DeChambeau gets under people’s skin. Sometimes that’s because they are envious of his talent. Sometimes that’s because he can be a pain in the neck. At July’s Rocket Mortgage Classic, which he eventually won, he got into it with a cameraman for filming him during a bogey and “hurting [his] image.” Two weeks later, at the Memorial, he made quintuple bogey amid a demand for a second opinion from a rules official. When he didn’t like that one either, he lamented, “They’re giving me a garbage ruling like usual.” Two weeks after that, he tried to get relief because he saw an ant.
He has feuded publicly with Brooks Koepka, trading barbs over slow play (Koepka told reporters that DeChambeau’s pace “drives him nuts”; DeChambeau complained that Koepka didn’t tell him to his face) and Koepka’s physique (“In [ESPN's] Body Issue he didn't even have any abs, I can tell you that,” DeChambeau said during a Twitch stream. ‘I got some abs”; Koepka tweeted a photo of his four major trophies. “You were right,” he wrote. “I am 2 short of a 6 pack!”).
DeChambeau is also a 27-year-old who has devoted his life to winning his way. In perhaps the most relatable moment of the week, he video chatted with his parents after the round. “Hey, Mom,” he said tearfully. “Hey, Dad. I did it.” Golf’s mad scientist then explained to them how to rotate their camera horizontally.
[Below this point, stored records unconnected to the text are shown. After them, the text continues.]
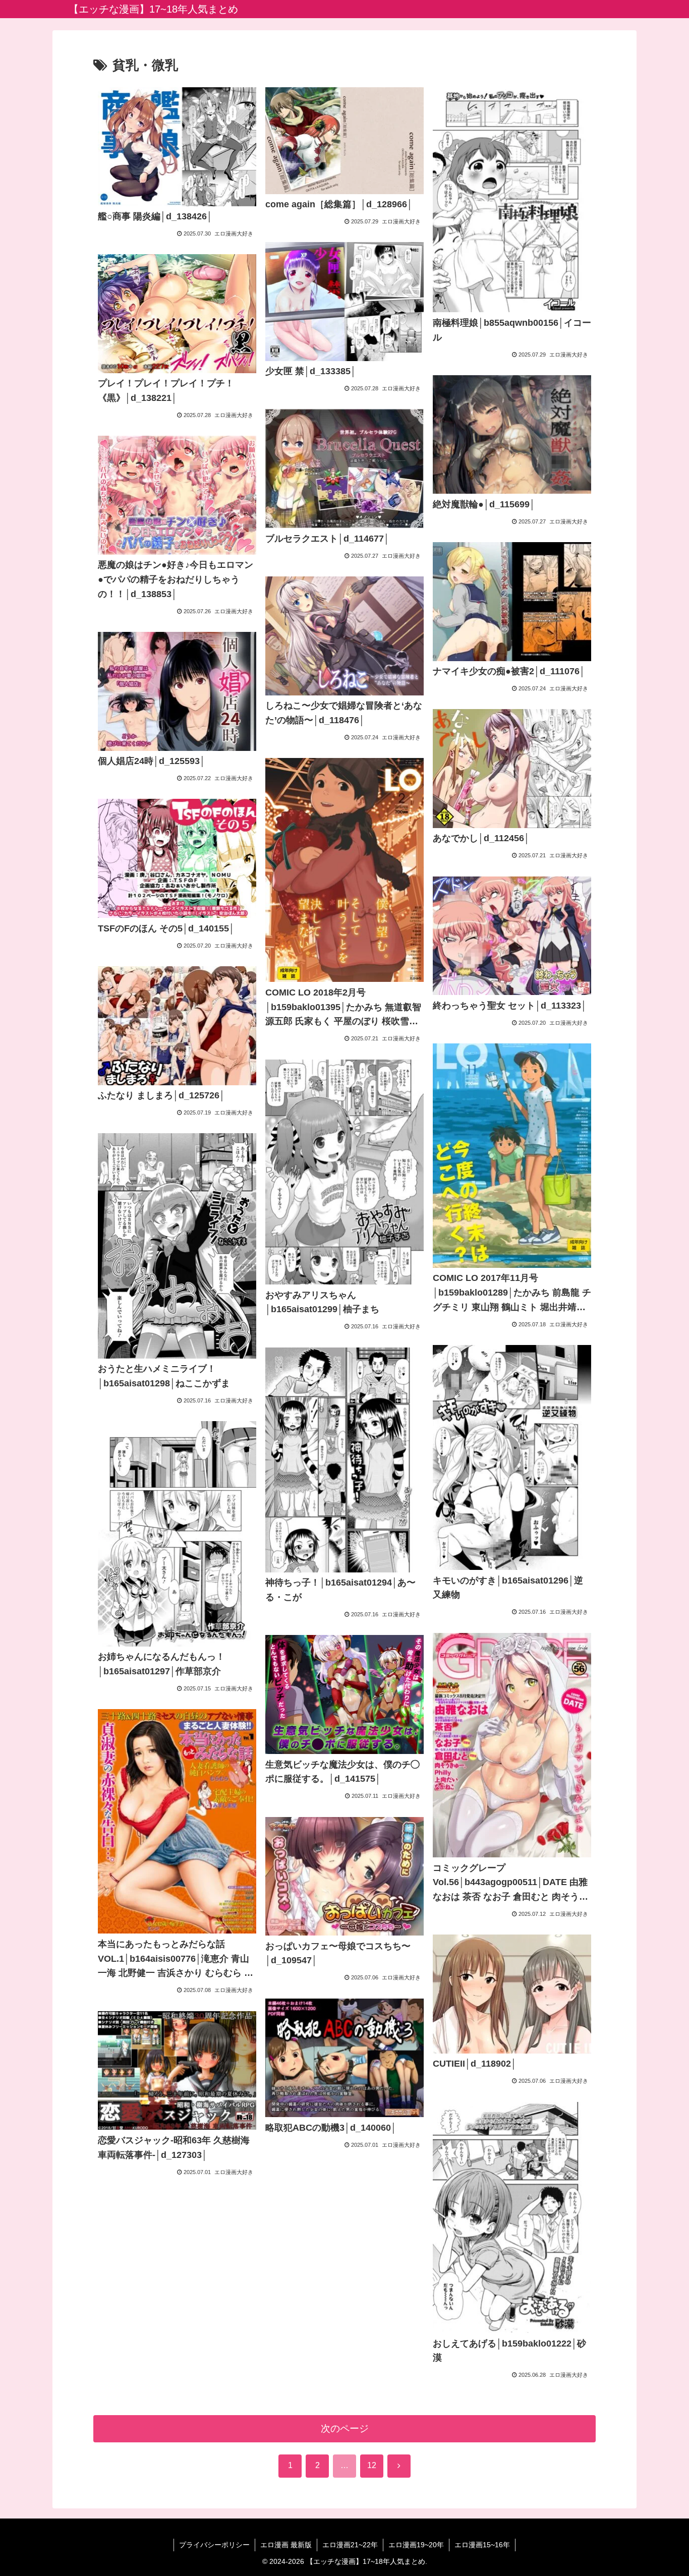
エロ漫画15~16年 (482, 2545)
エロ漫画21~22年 (350, 2545)
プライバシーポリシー (214, 2545)
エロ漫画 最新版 (286, 2545)
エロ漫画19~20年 (416, 2545)
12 (371, 2465)
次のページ (345, 2428)
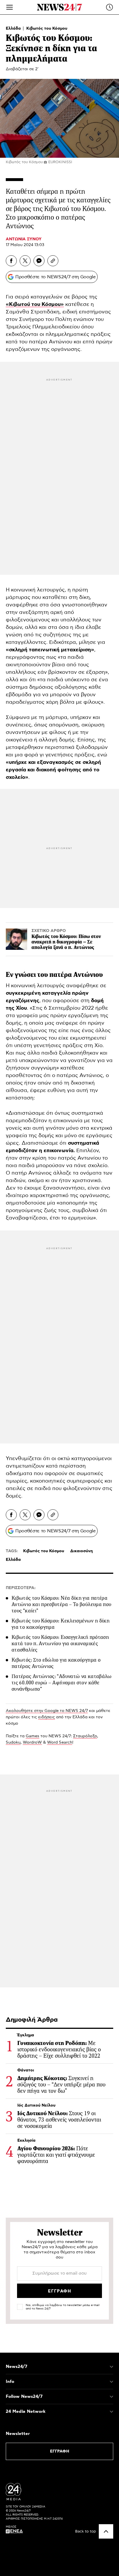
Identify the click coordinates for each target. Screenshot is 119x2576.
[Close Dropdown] (111, 2366)
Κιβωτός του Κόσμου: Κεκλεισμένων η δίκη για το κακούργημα (60, 1624)
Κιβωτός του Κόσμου (46, 28)
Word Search (59, 1742)
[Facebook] (11, 260)
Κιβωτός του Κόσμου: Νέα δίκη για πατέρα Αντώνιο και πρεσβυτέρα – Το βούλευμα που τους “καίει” (61, 1604)
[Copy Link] (52, 260)
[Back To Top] (106, 2531)
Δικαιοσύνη (81, 1551)
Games (32, 1736)
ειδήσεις (46, 1717)
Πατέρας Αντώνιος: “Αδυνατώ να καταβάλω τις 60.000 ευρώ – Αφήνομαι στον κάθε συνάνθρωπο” (62, 1682)
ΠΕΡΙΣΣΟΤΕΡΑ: (21, 1588)
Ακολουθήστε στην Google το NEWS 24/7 (47, 1711)
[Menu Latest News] (109, 7)
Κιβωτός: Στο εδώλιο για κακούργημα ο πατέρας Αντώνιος (56, 1663)
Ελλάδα (14, 28)
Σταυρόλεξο (85, 1736)
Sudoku (13, 1742)
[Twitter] (25, 260)
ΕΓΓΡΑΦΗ (59, 2451)
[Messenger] (39, 260)
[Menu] (9, 7)
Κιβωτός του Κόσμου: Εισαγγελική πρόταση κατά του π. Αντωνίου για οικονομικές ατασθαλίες (60, 1643)
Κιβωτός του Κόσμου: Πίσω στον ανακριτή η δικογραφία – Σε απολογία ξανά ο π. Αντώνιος (66, 942)
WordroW (32, 1742)
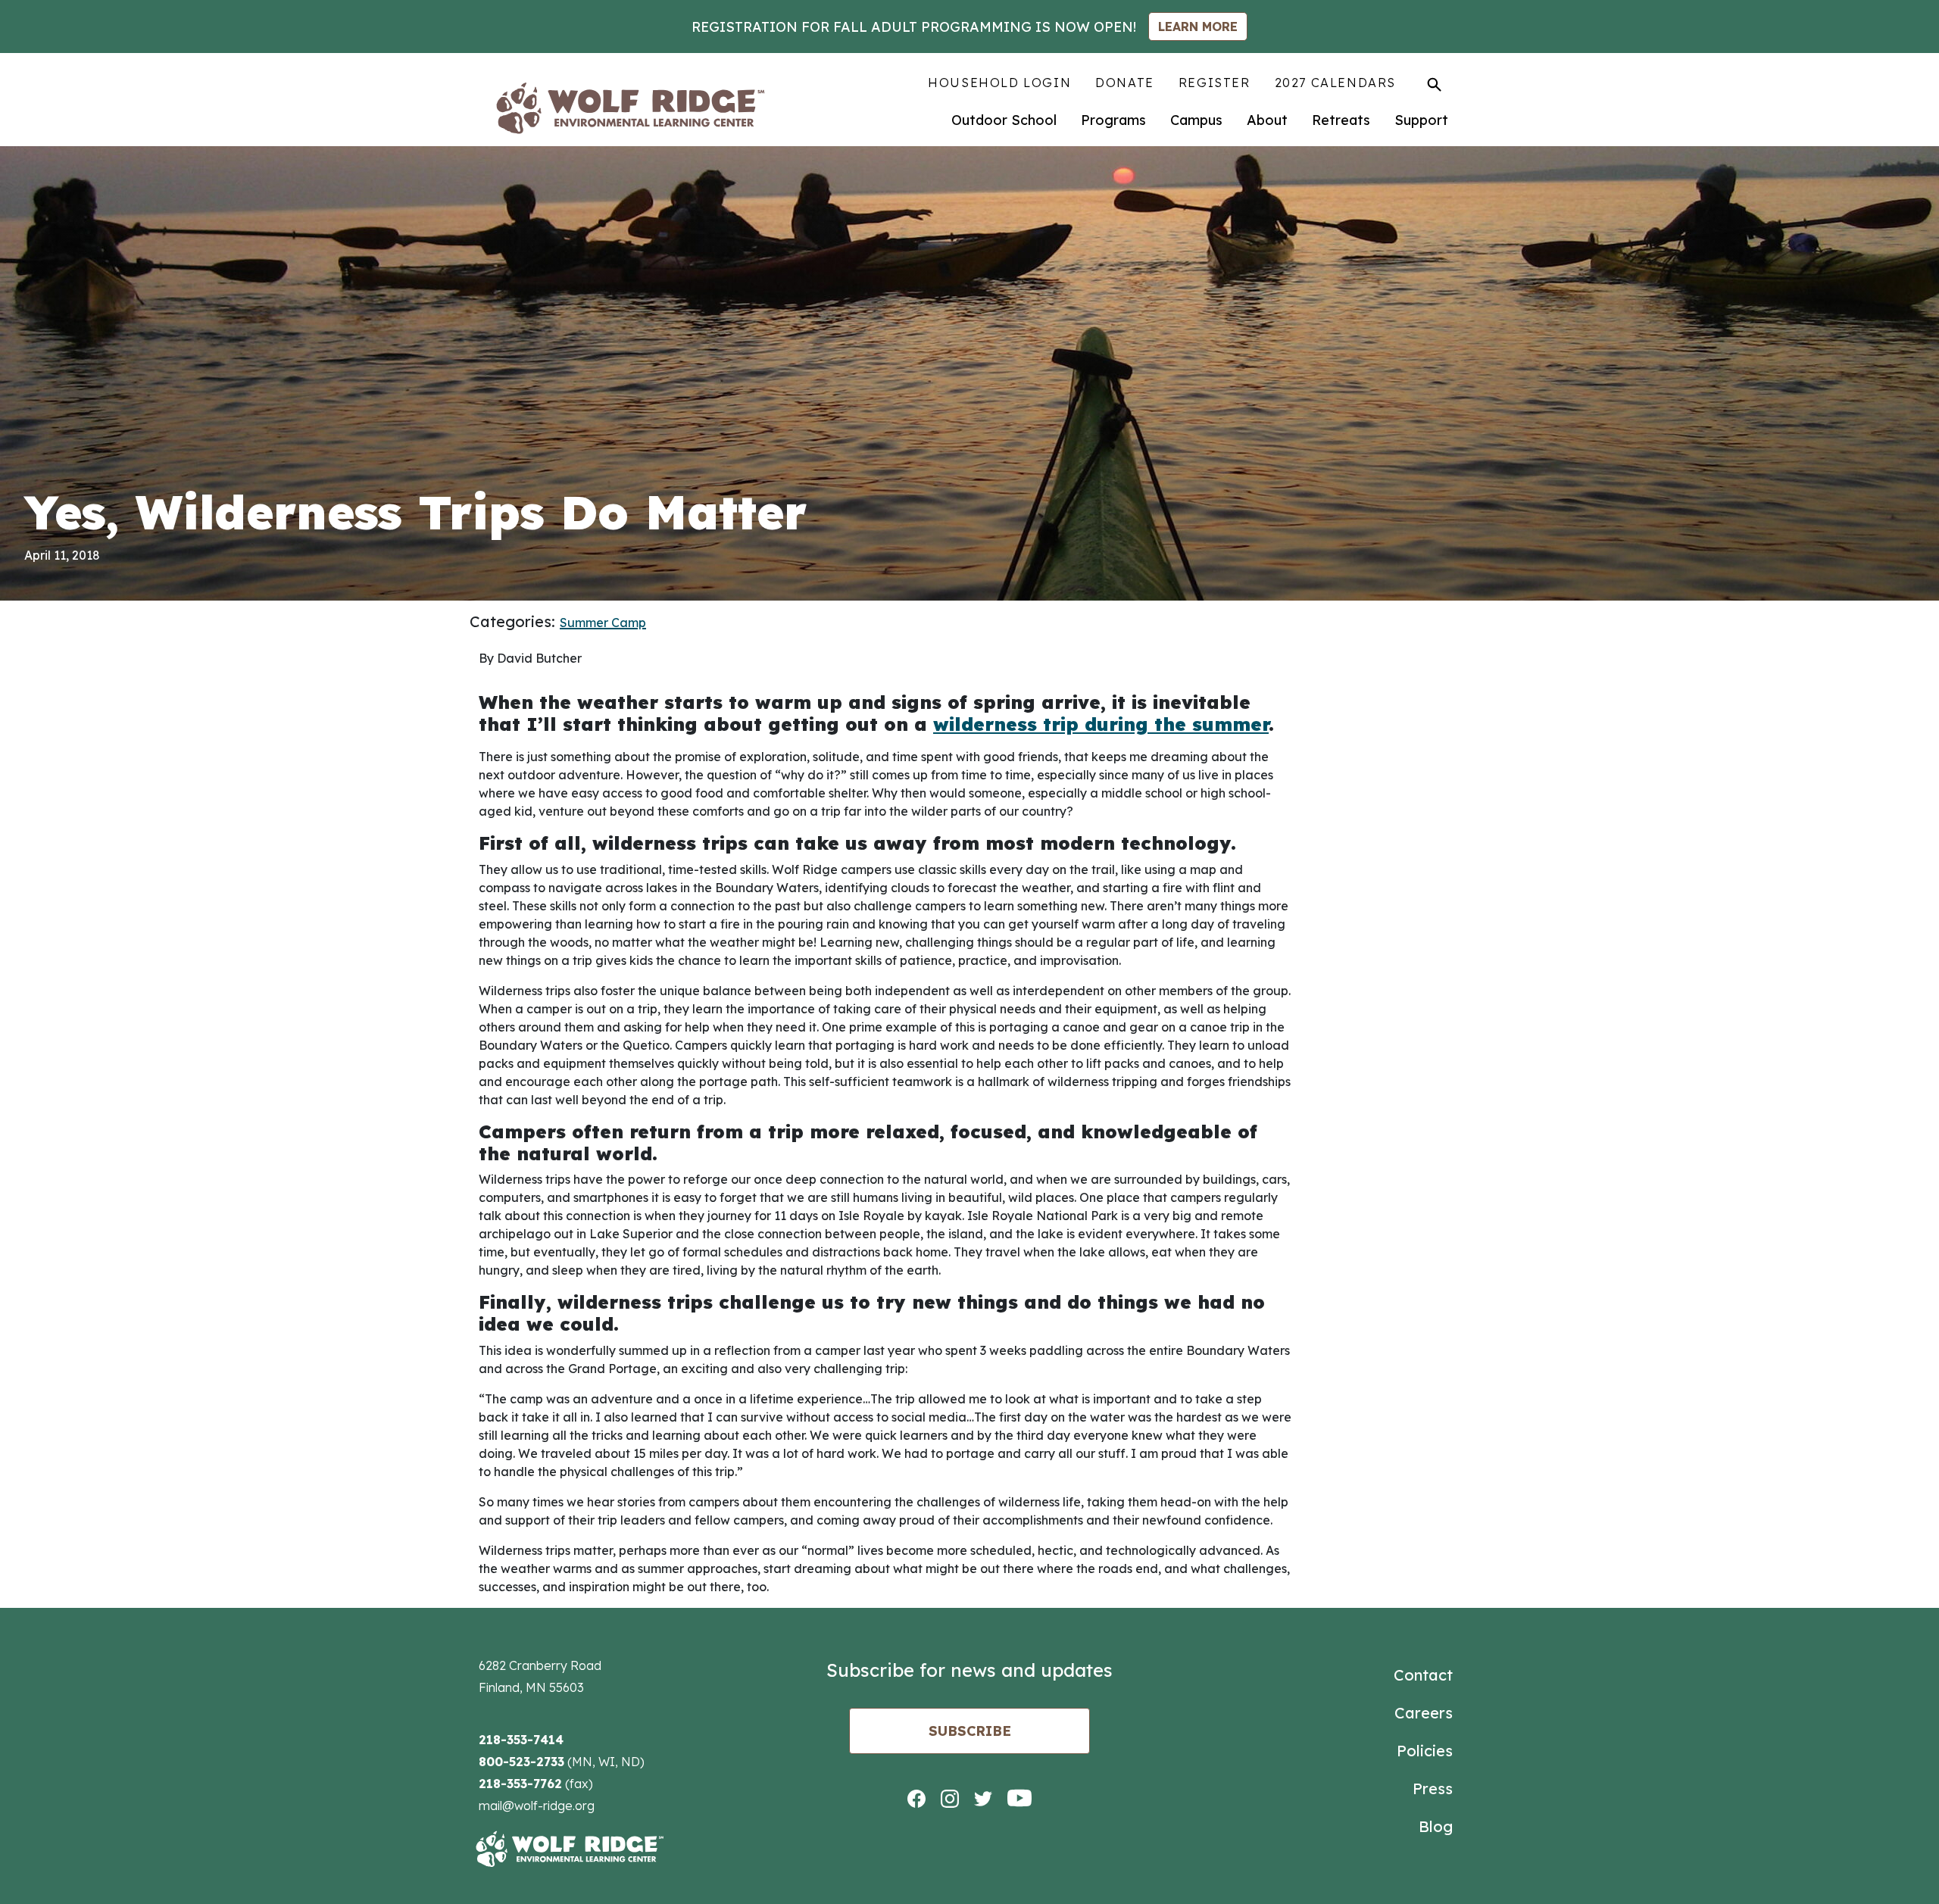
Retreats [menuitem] (1341, 120)
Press (1433, 1788)
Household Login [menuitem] (999, 82)
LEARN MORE (1198, 26)
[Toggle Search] (1434, 84)
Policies (1425, 1750)
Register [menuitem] (1215, 82)
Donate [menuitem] (1124, 82)
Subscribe (970, 1731)
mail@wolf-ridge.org (537, 1805)
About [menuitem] (1267, 120)
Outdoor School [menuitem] (1004, 120)
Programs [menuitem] (1113, 120)
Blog (1436, 1826)
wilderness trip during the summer (1101, 724)
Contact (1423, 1674)
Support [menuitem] (1421, 120)
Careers (1423, 1712)
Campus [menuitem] (1196, 120)
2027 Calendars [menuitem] (1335, 82)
He is also just the latest in a string of players who have bent the game to their will. DeChambeau is the culmination of decades of evolution that golf either could not or would not stop: He has long focused on length, and he spent the pandemic-induced layoff putting on 30 pounds in an attempt to give himself a few more miles per hour of ball speed. He currently stands at 6’1”, 230 or 235 pounds (“Depending on if I’ve eaten steak or not,” he quipped, then cackled). He hopes to gain another 10 or 15 pounds by the Masters.
“It's a game that we've really never seen before,” said Harris English, who finished fourth, at 3 over par. “I guess John Daly changed it a little bit during his time, Tiger changed it, and I think Bryson is now changing it again.”
He’s not done. DeChambeau had the longest average drive (322.1 yards) on Tour in the 2020 season. (Tour average was 296.4 yards.) That’s the longest average drive back to at least 1980, when the Tour started tracking such things. He’s added about two yards since he put on the weight. He’s been doing that with the standard 45 ½-inch driver. But DeChambeau is never done tinkering. This week, he plans to start working with a 48-inch driver. He believes he can average 370 yards. Are you really going to doubt him?